关键词：光谱曲线形态;高光谱遥感;影像检索;Douglas-Peucke算法

Abstract：With the rapid development of technology of sensors and data transmission, using all kinds of airplane sensors and satellite sensors，the authors can get different voluminous remote sensing image data of earth. Those voluminous remote sensing image data bring problems of data storage and management. It is becoming increasingly necessary to retrieve some information the authors need from those voluminous image data. Image retrieval was proposed by CHANG firstly in 1980 and can be regarded as expansion of traditional information retrieval. Oriented to the demands of efficient retrieval for voluminous remote sensing image, and considering that there are many bands in hyperspectral remote sensing image, the authors first analyzed image distance function and similarity measure in image retrieval. The most crucial issues in retrieval are spectral features extraction and similarity measure. In the present paper, the authors used classical Douglas-Peucker algorithm(hereinafter referred to DP algorithm) for curve simplification to extract shape features of spectral curve, in order to speed up hyperspectral remote sensing image retrieval. And the authors proposed a new method of spectral curve and remote sensing image retrieval, called Douglas-Peucker Spectral Retrieval algorithm (hereinafter referred to DPSR algorithm). Spectral shape features were used in image retrieval. DPSR used features of spectral curve, reduced the computation amount, realized match and retrieval efficiently, and is suitable for spectral curve retrieval in hyperspectral remote sensing image. The authors selected four ground features(grass, apple garden, grape garden and pond) in OMISI hyperspectral remote sensing image to compute similarity measure results, in order to test the effect of DPSR algorithm. Compared with traditional analysis method such as spectral angle match (SAM) and spectral information divergence(SID), DPSR can maintain high precision of results with less amount of computation, and then a new efficient image spectral retrieval method is provided. Besides some additional work the authors need to do in the future, for example, the relationship between threshold, retrieval precision rate and retrieval speed.

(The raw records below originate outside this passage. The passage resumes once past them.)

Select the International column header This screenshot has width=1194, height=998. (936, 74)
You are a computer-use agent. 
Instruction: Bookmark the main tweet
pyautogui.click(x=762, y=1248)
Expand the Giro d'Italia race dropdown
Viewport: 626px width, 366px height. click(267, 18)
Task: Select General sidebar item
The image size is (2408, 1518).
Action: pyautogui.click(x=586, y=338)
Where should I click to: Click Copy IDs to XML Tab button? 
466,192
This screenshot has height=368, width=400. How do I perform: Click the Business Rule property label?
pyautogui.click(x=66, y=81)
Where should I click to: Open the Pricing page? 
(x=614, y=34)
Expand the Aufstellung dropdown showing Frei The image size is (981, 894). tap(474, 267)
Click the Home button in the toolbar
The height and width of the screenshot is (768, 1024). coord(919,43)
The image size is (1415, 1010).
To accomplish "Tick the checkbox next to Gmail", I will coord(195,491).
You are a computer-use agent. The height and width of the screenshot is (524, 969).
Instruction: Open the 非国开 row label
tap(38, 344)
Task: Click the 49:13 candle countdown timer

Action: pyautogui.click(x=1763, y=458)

Key words：Spectral curve shape; Hyperspectral remote sensing; Image retrieval; Douglas-Peucke algorithm

收稿日期: 2007-08-06 修订日期: 2007-11-16

中图分类号:

O433.1

通讯作者: 周成虎 E-mail: lif@lreis.ac.cn

引用本文:

李飞^1,2,周成虎^1*,陈荣国¹. 基于光谱曲线形态的高光谱影像检索方法研究[J]. 光谱学与光谱分析, 2008, 28(11): 2482-2486.
LI Fei^1,2,ZHOU Cheng-hu^1*,CHEN Rong-guo¹. Spectral Curve Shape Feature-Based Hyperspectral Remote Sensing Image Retrieval. SPECTROSCOPY AND SPECTRAL ANALYSIS, 2008, 28(11): 2482-2486.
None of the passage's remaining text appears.